TEXT BLOCK:
I love these old videos. I wish i was rail Fanning when the grade was active. The old Richmond & Virginia Airline track ran behind my house in Greenville, South Carolina. It was used for the concrete plant when i was a kid.
Hey there!!!! I seen the southern railway film saluda grade so many times before the smart tv but hey I love the 80's promotional film it is so vintage with music and people sound southern accent y'all! It's unbelievable.
Yeah, easy as pie. You can even do it in a nice dress shirt and tie and you won't even get your hair mussed. Video shot in good weather w/dry rail. Try this in rain, sleet, snow, or Fall leaves when the rails are as slick as ice. Or, lose one unit, one dynamic brake, have broken knuckle, or get stuck w/a bad-braking train and see how easy it is. NS closed it down 14 years ago primarily because of cost, narrow operating/safety margins, and the availability of less costly, less dangerous alternatives.
dobb673 The line has been severed at Landrum, SC. The line is shut down all the way up through Saluda, NC. A shortline RR does still operate on the line in the Hendersonville, NC area.
Anyway, they had to stop at Saluda and Melrose anyway because they had to set the brakes on the first 25 cars to 50% to get down the mountain. Once they were at Melrose, they then set them back to normal. So you had dynamics, air brakes, and the hand brakes all running to get down safely. You should have seen them split the train into sections to get back up the mountain.
That looks a lot like an old Clinchfield Route. We (my grandaddy HD Cheek was chief dispatcher till 55) ran into Ohio from Spartanburg through Erwin Tn.where the shops were located. And THAT was some railroad building !!!
Super vid! I guess they don't just push the green "GO" and red "STOP" buttons to drive them... Glad they have the cab in rear - don't want to be in the front during a runaway!!!
very good takes a great skill to operate a train over this grade. We did visit Saluda and grade did not too bad at Summit, but seeing this and reading articles and pictures or runaways and wrecks told a different story
I looked at the washout earlier this year in october. It looked like to me that drainage systems will need to be put by the track and the drain will run to the creek which is where a trestle is. Everything else on the route from Melrose to Saluda is fine except for Safety track #2 will need to be serviced and new ties will need to replace the old ones.
I'm a die hard southern fan!! The main line that runs from Washington to Atlanta ran through where I grew up at dryfork va at the 223 milepost. I worked for my cousin who was a contractor to ns when I started helping him. Loved these old high hoods, and love the paint and markings on these locomotives!! Southern railway was a very strong railroad for the territory it covered!! Mygreat uncle was a detective for southern railway. He was stationed out of Knoxville Tennessee. Worked for them from 41 to 79 his name was Vernon Jones.
Really interesting to learn about the details of working dynamics and air brakes together, taking the train down the hill step by step. Cool video, pity the picture quality isn't better -- we are spoiled by digital video. The road foreman reminds me of the expert witness in My Cousin Vinny!

STATED EXERCISE A: From the railroad comments, quote word for word the part that begins with the words containing "dobb673 The line" and ends with "Hendersonville, NC area.".

LISTED ENTRIES:
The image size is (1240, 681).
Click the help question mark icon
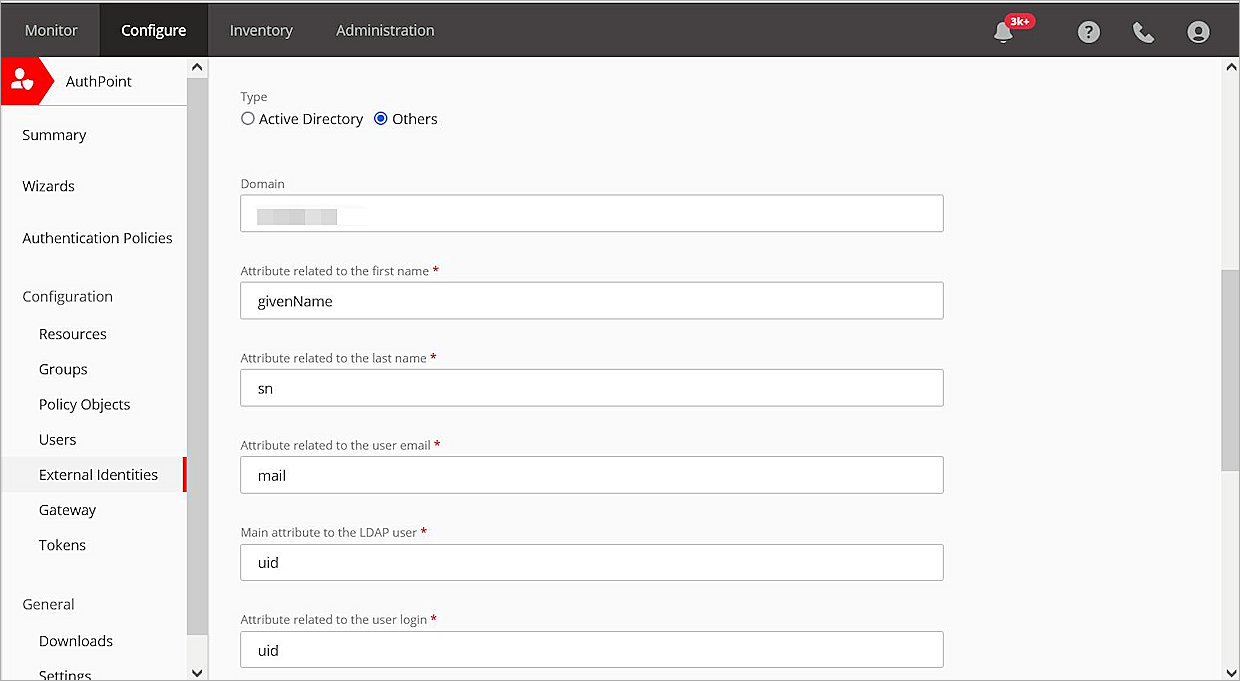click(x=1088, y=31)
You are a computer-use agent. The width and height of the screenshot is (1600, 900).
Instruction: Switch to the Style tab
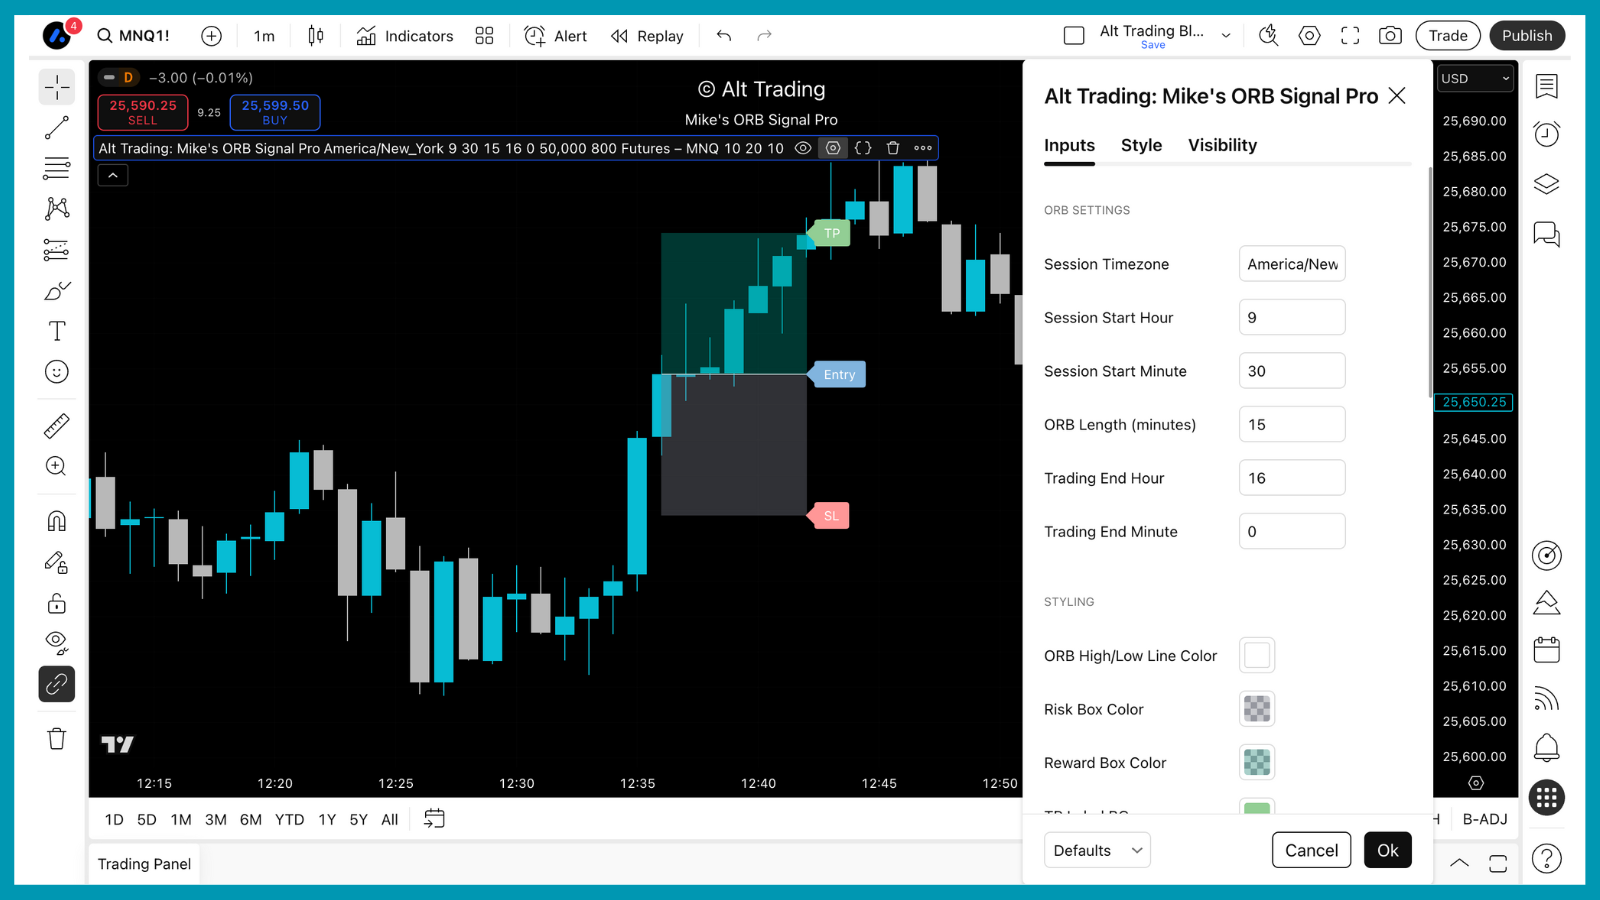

STATED EXERCISE B: Print every line of the listing below the railroad comments exactly as it stands, omitting the pictures.

REPLY A:
dobb673 The line has been severed at Landrum, SC. The line is shut down all the way up through Saluda, NC. A shortline RR does still operate on the line in the Hendersonville, NC area.

REPLY B:
The image size is (1240, 681).
Click the help question mark icon
click(x=1088, y=31)
You are a computer-use agent. The width and height of the screenshot is (1600, 900).
Instruction: Switch to the Style tab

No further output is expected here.